You don't want to think about prison in Mexico in 1970 in terms of what you think you know about prison. Drugs, yes. Alcohol, yes. Homosexual sex, yes, but paid for and consensual. Hetrosexual sex yes, but paid for, consensual, and no limit on availability. Instead of making false claims about rehabilitation, it was throw them all inside, and put armed guards on the walls to keep them there. Period.
And then, of course, there was the unique Mexican flavor of things. One example: a traffic accident turns into a criminal event given the inability of an at fault driver to pay for damages on the spot. We literally shared a prison with a truck driver for the circus who crashed, killing the elephant he was carrying, and was expected to stay locked up unless and until he could give enough money to the circus to buy another elephant.
So, underpaid guards required to buy their own bullets, even for target practice. Check. Guards required to complete the sentences of persons escaping on their watch. Check. Prisoners having a right, based in natural law, to seek freedom without additional penalty for attempting escape. Check. (But if you tried and failed you could sure as hell expect to get a full on ass whipping.)

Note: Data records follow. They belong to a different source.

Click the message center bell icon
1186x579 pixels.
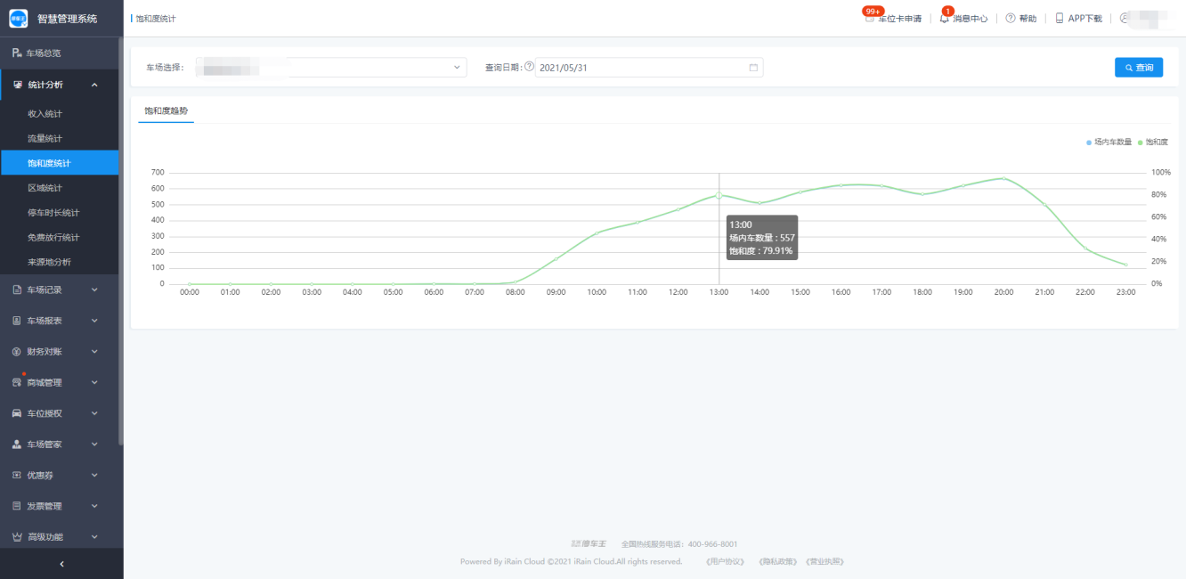click(x=945, y=19)
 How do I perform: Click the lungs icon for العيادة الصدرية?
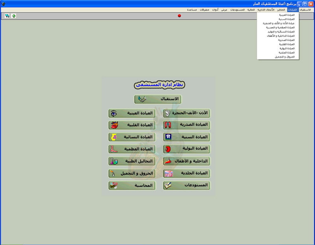click(x=168, y=125)
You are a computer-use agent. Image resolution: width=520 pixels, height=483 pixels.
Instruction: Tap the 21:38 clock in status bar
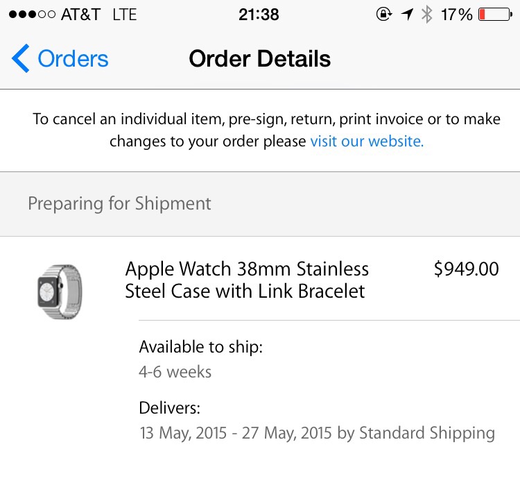point(259,15)
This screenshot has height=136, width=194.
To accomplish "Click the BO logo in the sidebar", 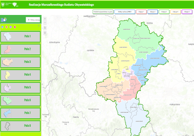I will click(4, 20).
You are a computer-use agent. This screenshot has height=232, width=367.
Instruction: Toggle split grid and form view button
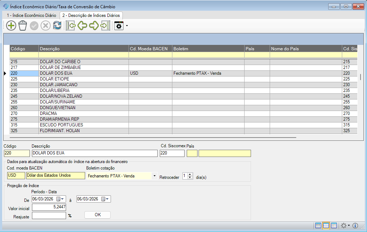point(326,226)
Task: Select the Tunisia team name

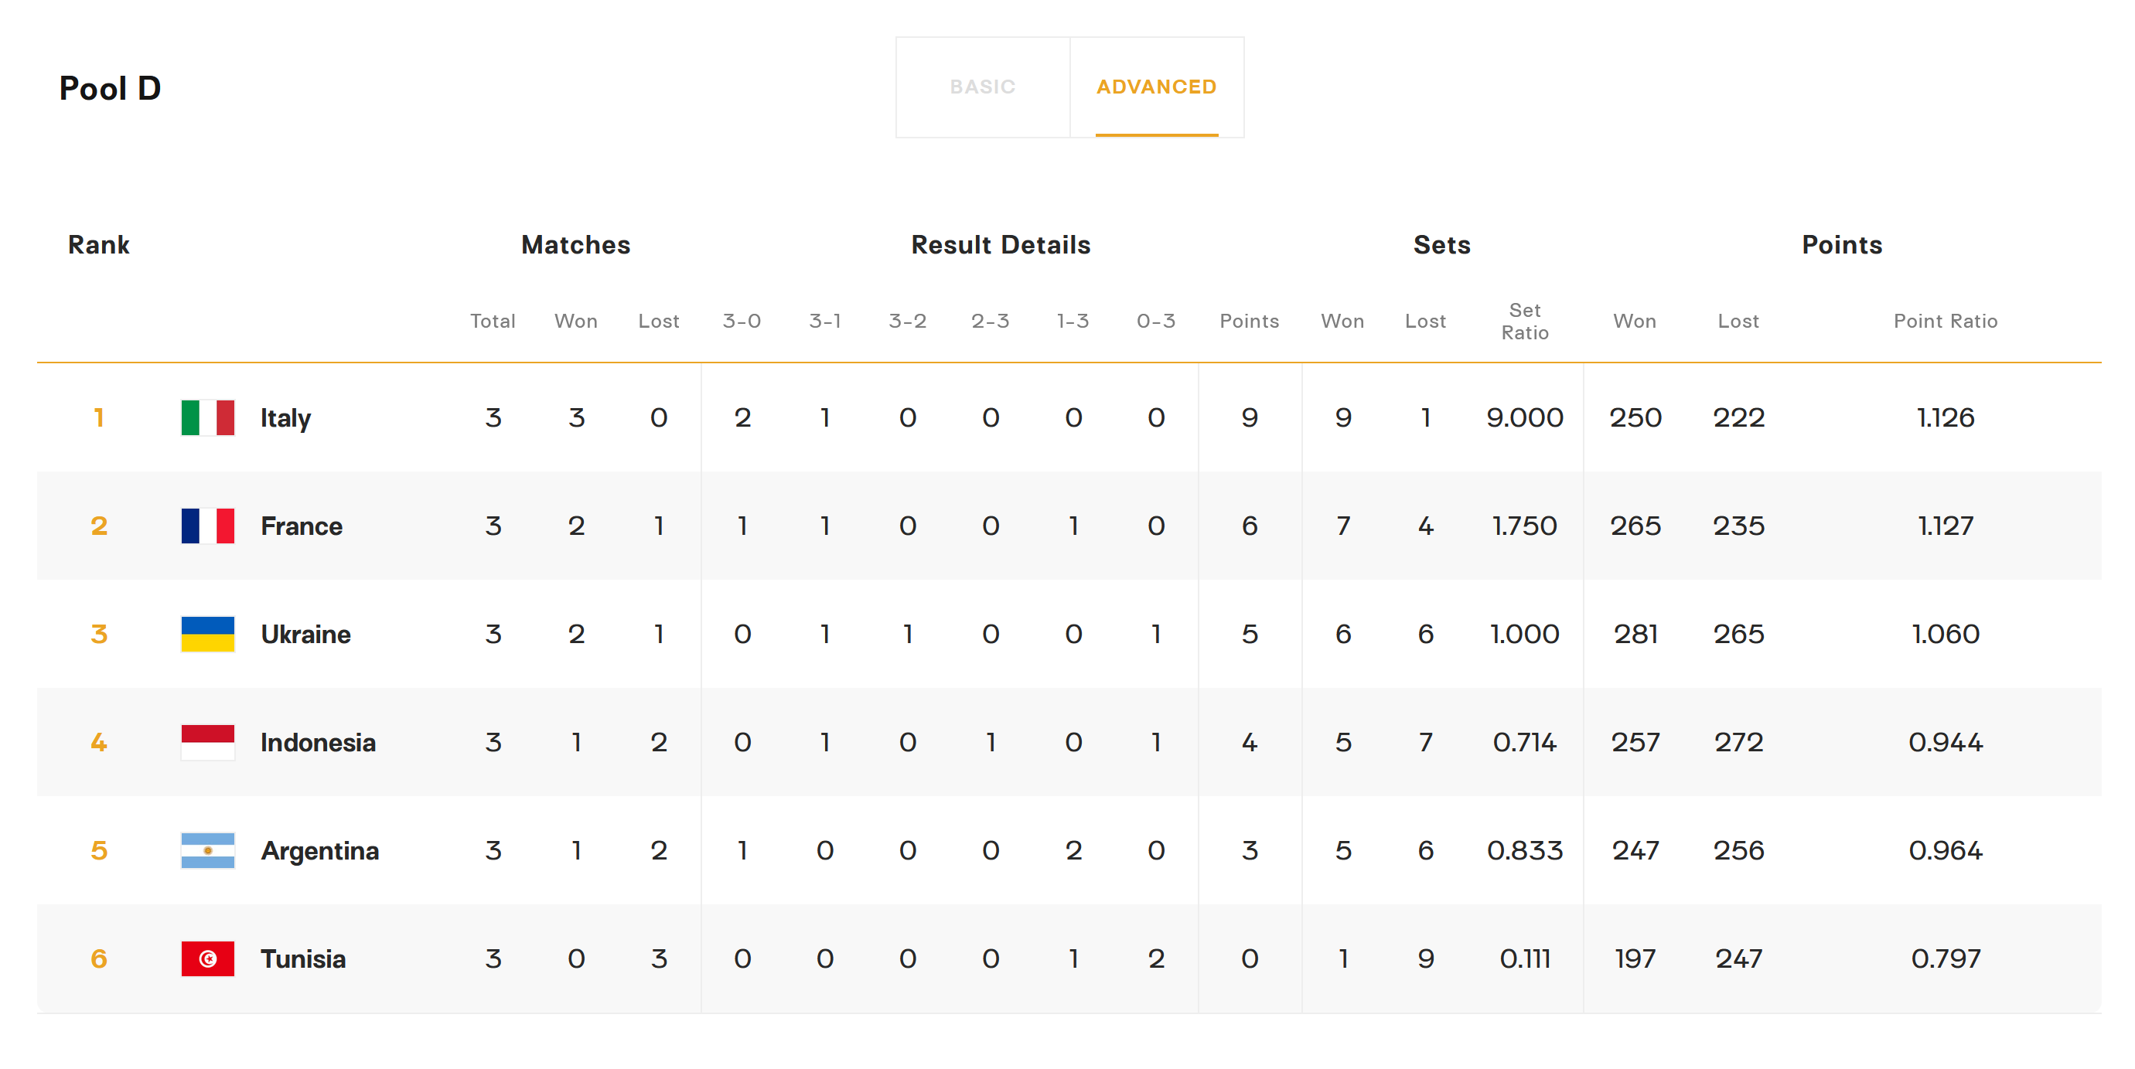Action: (303, 959)
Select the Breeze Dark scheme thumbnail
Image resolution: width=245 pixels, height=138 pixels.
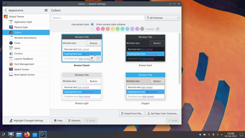(145, 48)
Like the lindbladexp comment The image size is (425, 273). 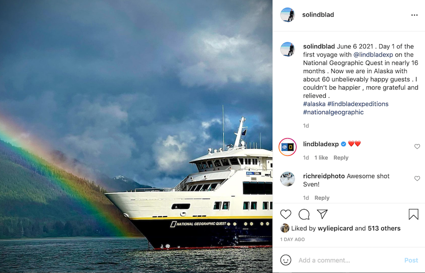tap(417, 146)
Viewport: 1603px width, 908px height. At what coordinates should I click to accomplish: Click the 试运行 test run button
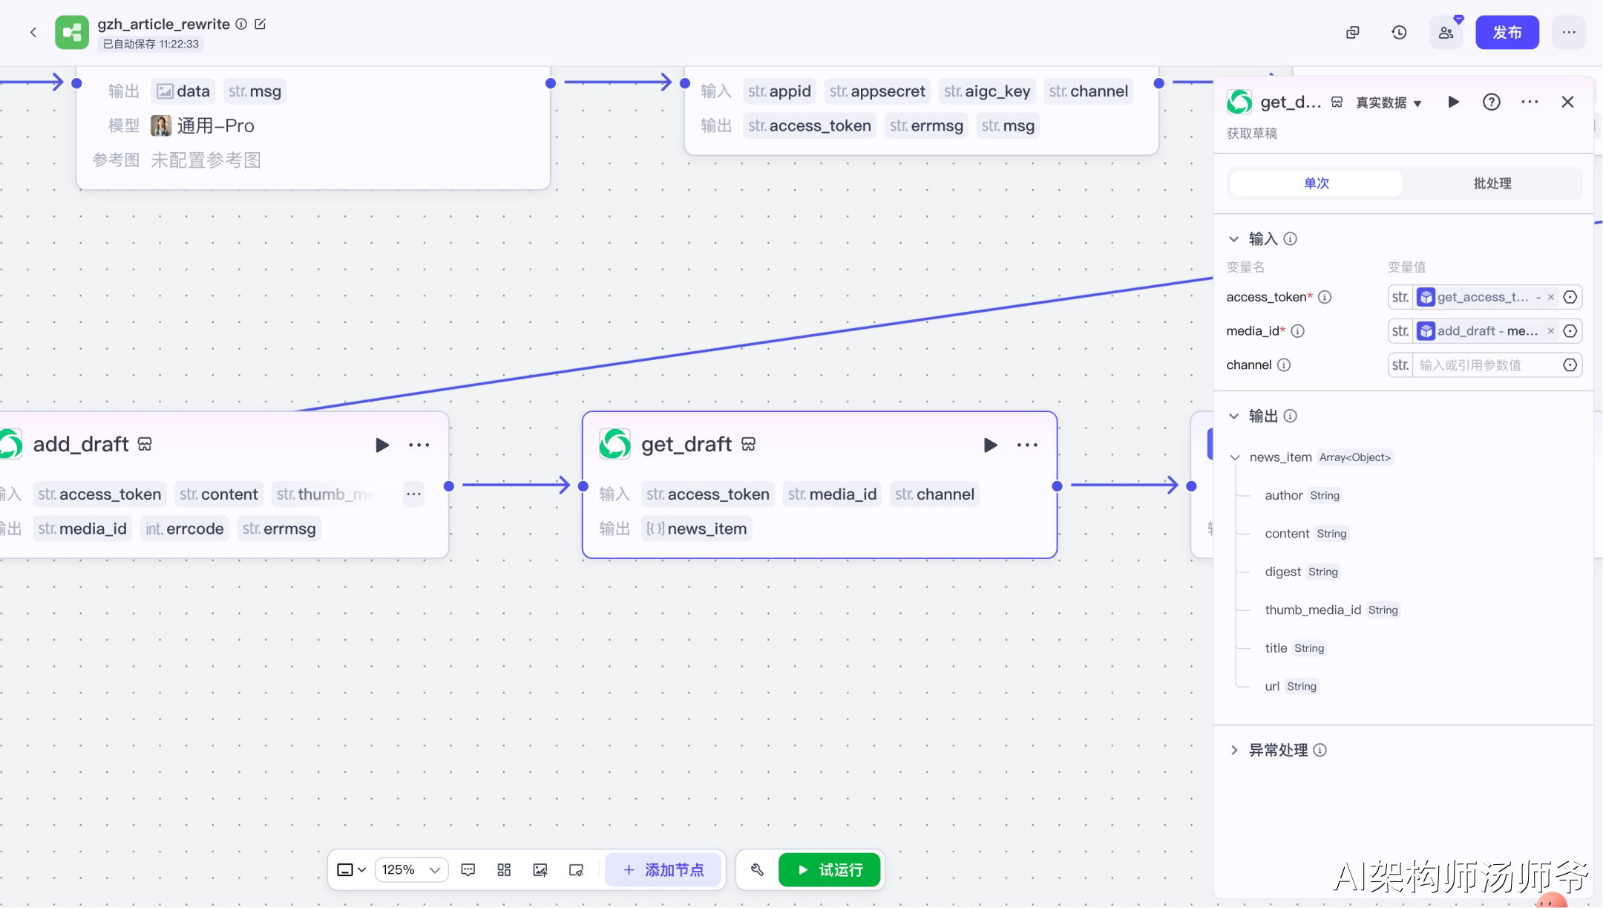830,869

Which brings me to the guy who, more than anyone else, helped me get locked up a good number of years farther down the road for far longer than that in a many, many ton marijuana smuggling case. Man, I was young and dumb, and he was actually a great guy in alot of ways, but we were nothing nothing alike. He was busted hundreds of miles closer to the border than where we met him at, but then there was that unfortunate incident where he was found on the roof of the Nogales lockup with a loaded pistol, and a glint of freedom in his eye. And to his credit, that glint never went away.
Anyway, long story short he passed me a couple of hundred bucks one day and said "If you don't need this to save my ass in a couple of hours, it's yours. Wish me luck." Because the wheels were always turning, someone ended up wanting him out enough to bribe a judge to make it happen (in "a little while") and started the process by getting an initial court hearing scheduled. And then animal instinct took over. In the form of "Hey guys (to the escort guards on the way back from a very successful court session) I know I'm almost out of here but I could sure use a cold brew to celebrate, and I'm buying. How about it?"
And then they stopped, and he drank the beer, and then he ran, and finally the drink in his belly dragged his legs down enough for the crowd chasing under hue and cry to catch up, and then he was smothered under their bodies, and then he was dragged back, beat up, and sent down to the isolation level. And then I passed his reserve money into the right hands and he came right back up to population, looking pretty bad but still happy that he tried, and then he went on to Plan B or C or whatever it was, and it only took, like, another year to show up at my place on the outside, and things went from there.
And then one day I got my 25 year sentence, and he got his life sentence, and god only knows when this whole Drug War mess will end for all of us.